Cinq idées reçues sur le RGPD
Plus de deux ans après l’entrée en vigueur du RGPD, nous rencontrons encore souvent des à priori et des fausses idées.
Il nous apparait dont important d’en traiter quelques-uns.
Idée reçue numéro #1 : « Le DPO, c’est pour les grandes entreprises ou les sites e-commerce »
Le RGPD impose un DPO (Digital Protection Officer) dans plusieurs cas de figure. Notamment pour les organismes publics ou encore pour les entreprises qui manipulent des données à caractère personnel à grande échelle et de manière systématique.
Au-delà de ces cas, la désignation est fortement recommandée pour assurer un suivi réel de ce projet à part entière qu’est la conformité au RGPD. Au sein de l’entité, le DPO joue le rôle d’un conseiller et d’un chef d’orchestre, il informe les responsables de leurs obligations et, plus globalement, mène des actions de sensibilisation.
Idée reçue numéro #2 : « Le RGPD, c’est avant tout un problème de juriste »
Autant le respect de la loi Informatique et Libertés était considérée comme une problématique technique, autant le RGPD, vu la complexité du texte, est souvent délégué aux juristes. C’est une erreur car la mise en œuvre du règlement passe justement par une collaboration étroite entre les compétences juridiques, techniques et les métiers.
Idée reçue numéro #3 : « Le consentement est obligatoire »

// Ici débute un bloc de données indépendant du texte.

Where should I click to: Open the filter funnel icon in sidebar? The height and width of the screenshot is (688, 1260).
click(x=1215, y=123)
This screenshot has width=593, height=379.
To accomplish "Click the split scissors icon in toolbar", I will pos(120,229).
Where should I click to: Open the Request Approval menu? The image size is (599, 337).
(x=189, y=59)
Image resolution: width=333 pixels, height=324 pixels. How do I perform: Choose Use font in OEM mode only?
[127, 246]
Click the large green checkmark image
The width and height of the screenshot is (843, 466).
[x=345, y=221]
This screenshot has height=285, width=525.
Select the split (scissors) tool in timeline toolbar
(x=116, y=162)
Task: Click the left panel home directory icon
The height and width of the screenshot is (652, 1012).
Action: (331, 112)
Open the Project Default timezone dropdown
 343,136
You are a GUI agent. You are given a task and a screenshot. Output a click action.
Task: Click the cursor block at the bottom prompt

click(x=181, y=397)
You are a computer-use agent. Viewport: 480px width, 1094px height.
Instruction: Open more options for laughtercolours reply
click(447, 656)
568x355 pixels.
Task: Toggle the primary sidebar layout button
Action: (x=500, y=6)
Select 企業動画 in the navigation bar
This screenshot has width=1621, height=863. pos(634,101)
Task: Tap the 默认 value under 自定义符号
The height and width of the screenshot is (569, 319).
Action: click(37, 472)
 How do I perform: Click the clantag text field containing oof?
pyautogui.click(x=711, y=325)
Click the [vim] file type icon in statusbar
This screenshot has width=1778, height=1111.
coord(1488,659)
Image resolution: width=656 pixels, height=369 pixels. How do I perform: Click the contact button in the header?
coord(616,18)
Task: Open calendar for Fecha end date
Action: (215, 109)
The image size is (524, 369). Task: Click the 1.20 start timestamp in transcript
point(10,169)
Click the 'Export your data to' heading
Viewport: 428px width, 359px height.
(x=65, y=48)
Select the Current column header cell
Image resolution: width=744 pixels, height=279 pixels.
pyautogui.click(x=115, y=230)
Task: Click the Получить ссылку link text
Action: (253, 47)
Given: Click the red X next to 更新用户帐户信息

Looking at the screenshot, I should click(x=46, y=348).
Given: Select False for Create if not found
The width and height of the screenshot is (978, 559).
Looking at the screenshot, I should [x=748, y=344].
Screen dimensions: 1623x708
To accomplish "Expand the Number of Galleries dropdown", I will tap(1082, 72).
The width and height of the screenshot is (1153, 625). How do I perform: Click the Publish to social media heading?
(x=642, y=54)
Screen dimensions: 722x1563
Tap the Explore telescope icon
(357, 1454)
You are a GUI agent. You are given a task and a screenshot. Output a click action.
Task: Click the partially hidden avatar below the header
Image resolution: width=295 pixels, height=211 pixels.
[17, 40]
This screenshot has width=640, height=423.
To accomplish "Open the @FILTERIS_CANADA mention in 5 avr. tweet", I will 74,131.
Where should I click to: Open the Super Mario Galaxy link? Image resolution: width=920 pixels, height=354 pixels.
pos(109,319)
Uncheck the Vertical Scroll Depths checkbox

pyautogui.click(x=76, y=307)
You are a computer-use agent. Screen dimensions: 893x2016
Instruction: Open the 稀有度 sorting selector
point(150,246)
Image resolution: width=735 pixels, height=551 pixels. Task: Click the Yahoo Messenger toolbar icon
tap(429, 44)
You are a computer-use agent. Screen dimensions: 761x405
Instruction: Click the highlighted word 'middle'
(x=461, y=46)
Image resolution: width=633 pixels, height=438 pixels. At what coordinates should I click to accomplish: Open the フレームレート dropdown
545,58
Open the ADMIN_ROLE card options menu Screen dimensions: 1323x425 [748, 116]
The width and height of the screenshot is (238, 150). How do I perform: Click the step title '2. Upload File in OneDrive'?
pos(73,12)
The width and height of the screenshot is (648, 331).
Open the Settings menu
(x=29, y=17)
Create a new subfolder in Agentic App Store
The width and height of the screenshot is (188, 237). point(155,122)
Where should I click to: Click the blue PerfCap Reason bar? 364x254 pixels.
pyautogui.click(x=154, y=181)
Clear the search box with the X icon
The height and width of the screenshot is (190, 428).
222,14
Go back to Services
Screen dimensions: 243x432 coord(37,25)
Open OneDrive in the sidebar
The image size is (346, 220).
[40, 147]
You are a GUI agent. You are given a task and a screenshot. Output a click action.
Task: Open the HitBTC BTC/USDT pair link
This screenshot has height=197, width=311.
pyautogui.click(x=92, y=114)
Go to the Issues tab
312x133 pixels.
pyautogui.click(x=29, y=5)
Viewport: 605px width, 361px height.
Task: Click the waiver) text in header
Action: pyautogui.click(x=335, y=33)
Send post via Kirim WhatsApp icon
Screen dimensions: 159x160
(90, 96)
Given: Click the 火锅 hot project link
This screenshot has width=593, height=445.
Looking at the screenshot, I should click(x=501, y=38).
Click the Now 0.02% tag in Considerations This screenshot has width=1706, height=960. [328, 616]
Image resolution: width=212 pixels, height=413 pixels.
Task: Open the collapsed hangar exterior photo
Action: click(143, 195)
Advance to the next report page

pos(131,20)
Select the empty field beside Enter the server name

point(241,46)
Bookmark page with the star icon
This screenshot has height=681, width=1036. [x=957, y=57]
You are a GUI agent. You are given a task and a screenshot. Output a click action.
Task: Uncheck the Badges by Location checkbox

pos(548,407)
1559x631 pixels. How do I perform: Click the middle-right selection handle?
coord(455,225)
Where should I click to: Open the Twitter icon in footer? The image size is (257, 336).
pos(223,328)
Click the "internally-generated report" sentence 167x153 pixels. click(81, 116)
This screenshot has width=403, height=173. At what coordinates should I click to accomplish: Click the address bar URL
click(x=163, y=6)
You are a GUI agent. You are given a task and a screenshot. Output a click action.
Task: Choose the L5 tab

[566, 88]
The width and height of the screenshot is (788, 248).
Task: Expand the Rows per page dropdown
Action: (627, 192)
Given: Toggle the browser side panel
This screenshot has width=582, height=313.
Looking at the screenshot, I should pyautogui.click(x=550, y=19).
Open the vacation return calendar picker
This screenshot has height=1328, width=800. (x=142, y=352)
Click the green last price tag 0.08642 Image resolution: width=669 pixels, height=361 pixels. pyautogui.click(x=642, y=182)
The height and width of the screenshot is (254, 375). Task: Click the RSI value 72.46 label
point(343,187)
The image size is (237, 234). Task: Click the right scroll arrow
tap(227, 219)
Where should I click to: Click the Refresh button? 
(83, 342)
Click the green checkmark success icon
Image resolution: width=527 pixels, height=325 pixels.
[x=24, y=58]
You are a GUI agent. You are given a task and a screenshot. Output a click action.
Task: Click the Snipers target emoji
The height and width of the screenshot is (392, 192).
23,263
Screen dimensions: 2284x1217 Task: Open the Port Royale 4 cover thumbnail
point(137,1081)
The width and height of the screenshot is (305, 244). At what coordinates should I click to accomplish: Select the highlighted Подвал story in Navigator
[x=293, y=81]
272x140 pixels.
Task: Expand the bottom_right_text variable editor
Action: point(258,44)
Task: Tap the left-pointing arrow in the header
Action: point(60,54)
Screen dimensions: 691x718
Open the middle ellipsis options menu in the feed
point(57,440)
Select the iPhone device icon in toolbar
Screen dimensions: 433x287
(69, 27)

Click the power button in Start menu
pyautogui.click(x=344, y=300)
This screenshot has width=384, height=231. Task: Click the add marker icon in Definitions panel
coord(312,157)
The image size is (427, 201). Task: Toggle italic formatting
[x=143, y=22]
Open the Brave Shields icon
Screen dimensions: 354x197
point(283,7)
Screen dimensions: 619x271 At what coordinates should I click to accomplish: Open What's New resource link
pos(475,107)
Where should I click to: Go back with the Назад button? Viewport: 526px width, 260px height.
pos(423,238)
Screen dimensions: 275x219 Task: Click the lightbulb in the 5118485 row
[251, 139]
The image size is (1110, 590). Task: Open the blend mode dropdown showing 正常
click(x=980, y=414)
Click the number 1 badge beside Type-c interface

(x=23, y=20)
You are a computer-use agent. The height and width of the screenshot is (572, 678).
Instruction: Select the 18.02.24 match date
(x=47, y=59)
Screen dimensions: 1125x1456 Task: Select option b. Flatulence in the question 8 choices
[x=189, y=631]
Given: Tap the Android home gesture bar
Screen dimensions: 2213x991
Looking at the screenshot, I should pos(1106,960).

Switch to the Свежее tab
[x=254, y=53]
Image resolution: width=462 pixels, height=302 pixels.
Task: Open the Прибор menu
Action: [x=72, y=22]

C’est inexact, il existe de nombreux autres éléments qui peuvent justifier un traitement de données à caractère personnel : pour une entreprise, on trouve notamment l’execution d’un contrat ou une obligation légale, pour une collectivité l’intérêt public ou l’autorité publique. Le consentement est donc une justification parmi d’autres. D’ailleurs, nous conseillons de ne l’utiliser qu’en dernier recours car même s’il est plus connu, il est aussi plus contraignant.